Directions
Please return all lines from the records below that include the string "Task".

Start of Block

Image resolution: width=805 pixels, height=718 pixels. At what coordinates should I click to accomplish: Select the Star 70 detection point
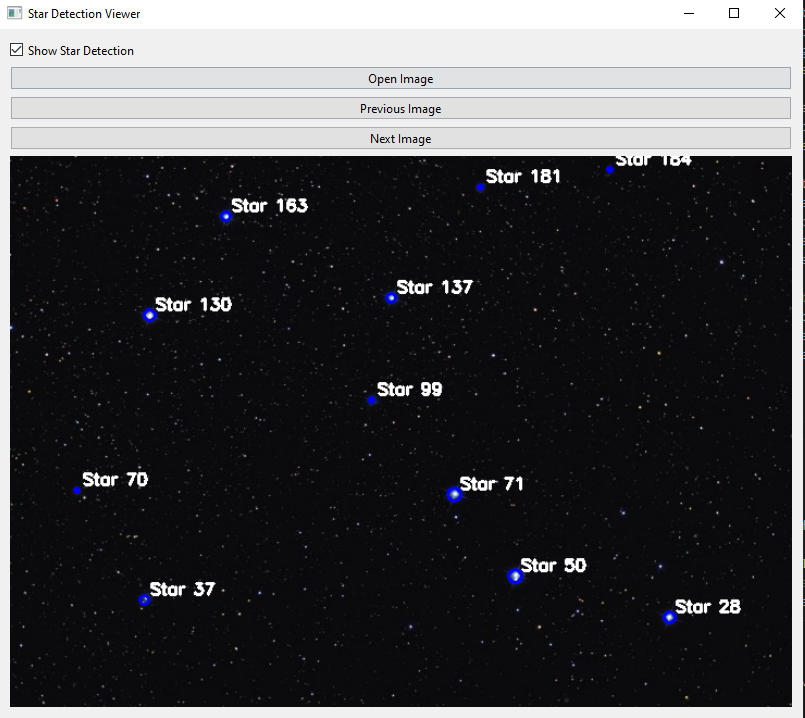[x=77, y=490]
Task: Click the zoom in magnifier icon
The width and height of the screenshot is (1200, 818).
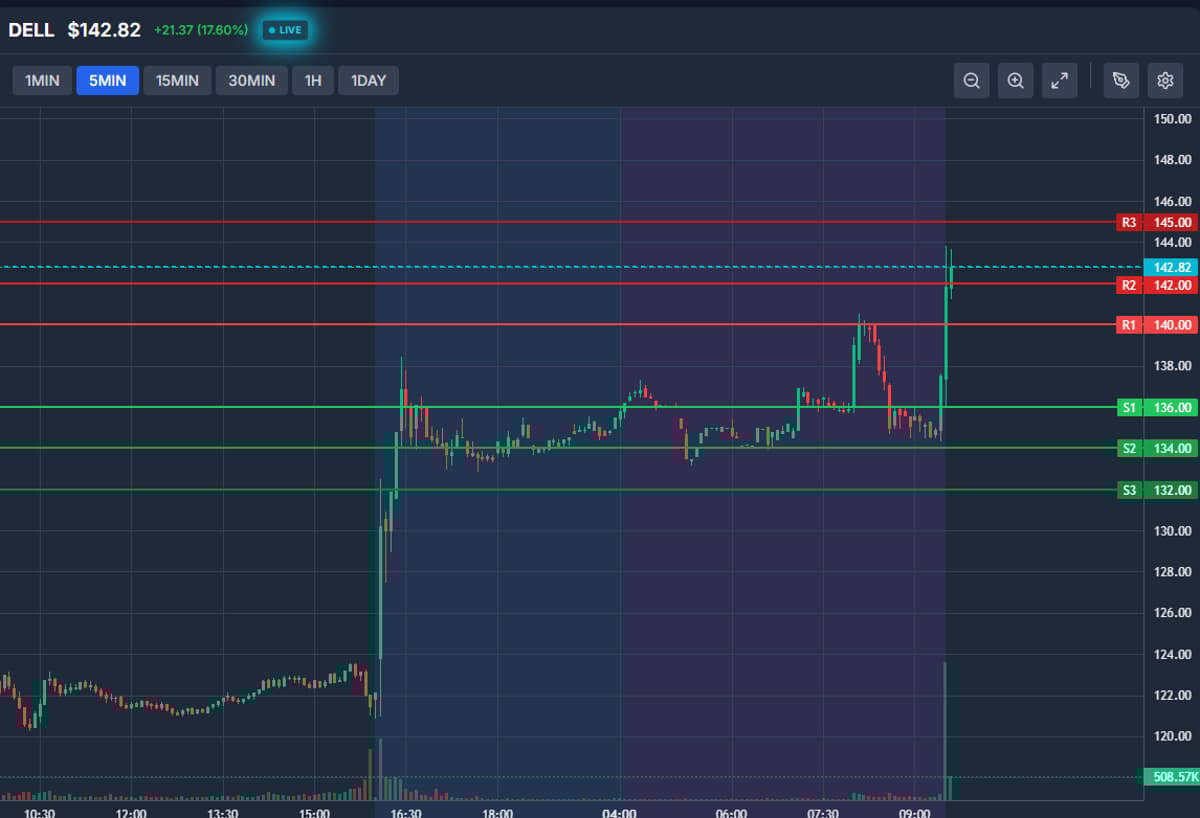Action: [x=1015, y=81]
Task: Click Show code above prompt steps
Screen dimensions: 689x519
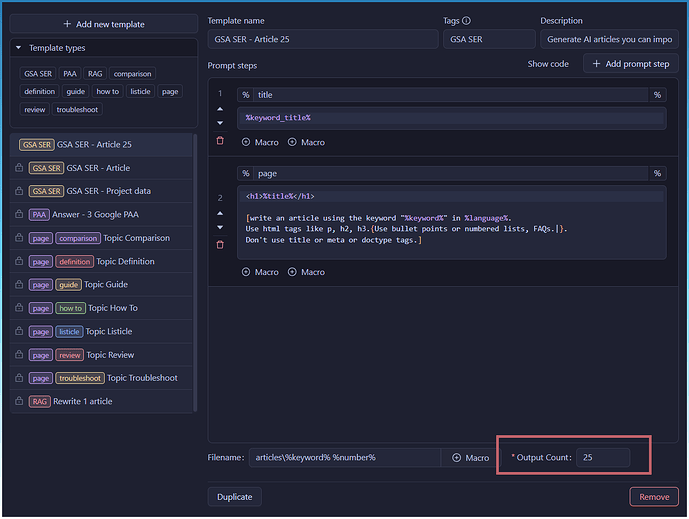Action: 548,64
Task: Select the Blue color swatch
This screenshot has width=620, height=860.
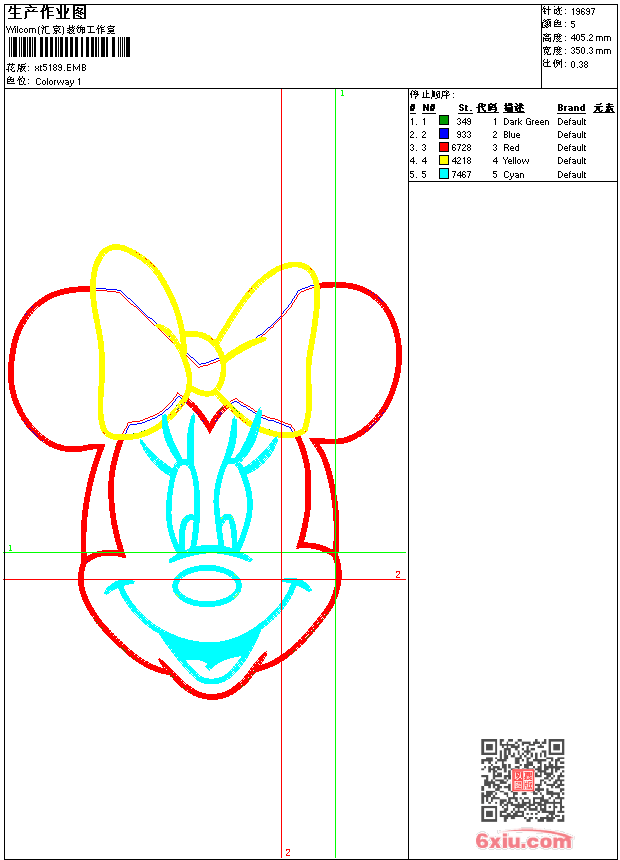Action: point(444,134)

End of Block

Exercise output
Task: Click the zoom in magnifier icon
Task: Click Show code above prompt steps
Task: Select the Blue color swatch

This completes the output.